» **QUOTED PASSAGE**
▽

Drugs trials and how drugs get approved are a bit of a wormhole to go down.
When a drug company funds a test on one of their own drugs statistically they get approved 30% more often.
Drug companies evaluate their own products. DRUG COMPANIES TEST THEIR OWN PRODUCTS? What other industry is like that? Could you imagine if car manufacturers were allowed to test their own engines? Building owners doing their own inspections? Restaurants inspecting their own kitchens? How does the pharmaceutical industry get away with this?
Another shady tactic discussed was when drug trails fail, more often then not the results are withheld from the public.
About half of the clinical trials that are done never see the light of day. They don’t get published. The results of trials are routinely and legally withheld, from doctors, researchers, and patients. The people who need this information the most. That is a systematic, structural failure. -Iain Chalmers, a co-founder of the Cochrane Collaboration
They talk a lot about Cancer treatment drugs that cost into the hundreds of thousands of dollars to administer and only prolong life expectancy by a few extra months. The costs far out weigh the effects of the drug.
Part 3 – Death by Diagnosis
How is it that medical error is the third-leading cause of death in the United States?
The podcast attempts to answer this question as well as uncover a startling statistic in mortality rates in the U.S. They’re on the rise.
Mortality rates in the United States have risen for the first time in 10 years.

△

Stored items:
▽

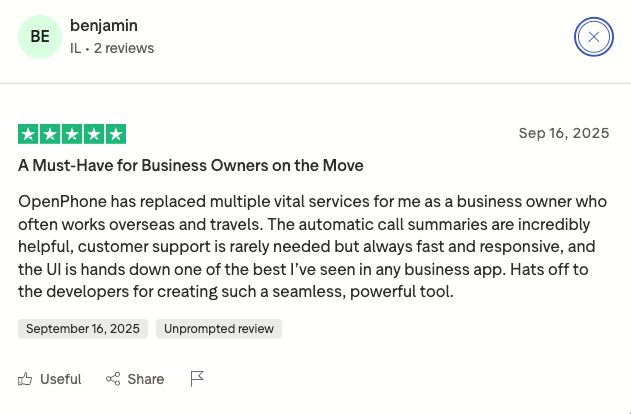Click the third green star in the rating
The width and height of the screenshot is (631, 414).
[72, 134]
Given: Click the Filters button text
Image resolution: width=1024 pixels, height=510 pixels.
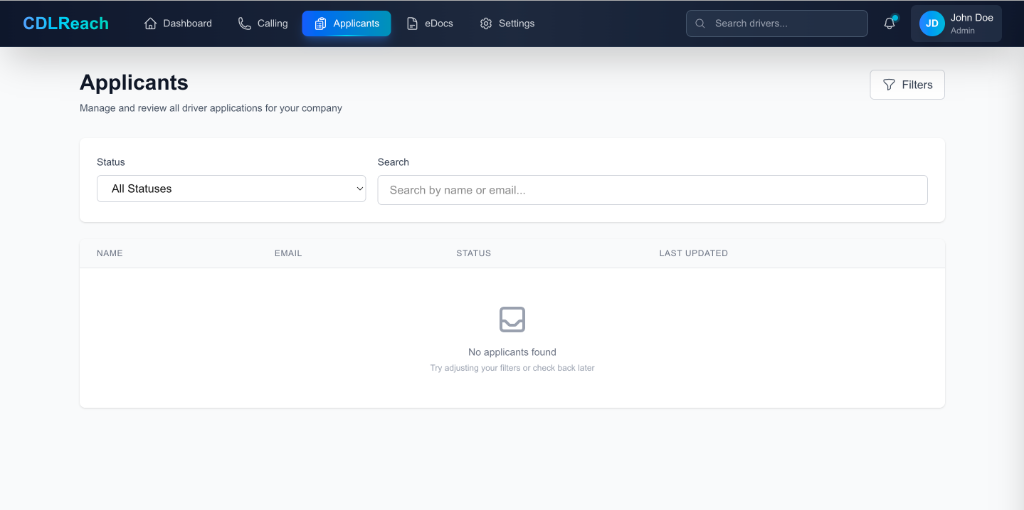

△

» **WHAT TO WORK ON**
In the passage on drug trials, how much more often do drugs get approved when a drug company funds a test on one of its own drugs?

» **RESPONSE BELOW**
They get approved 30% more often.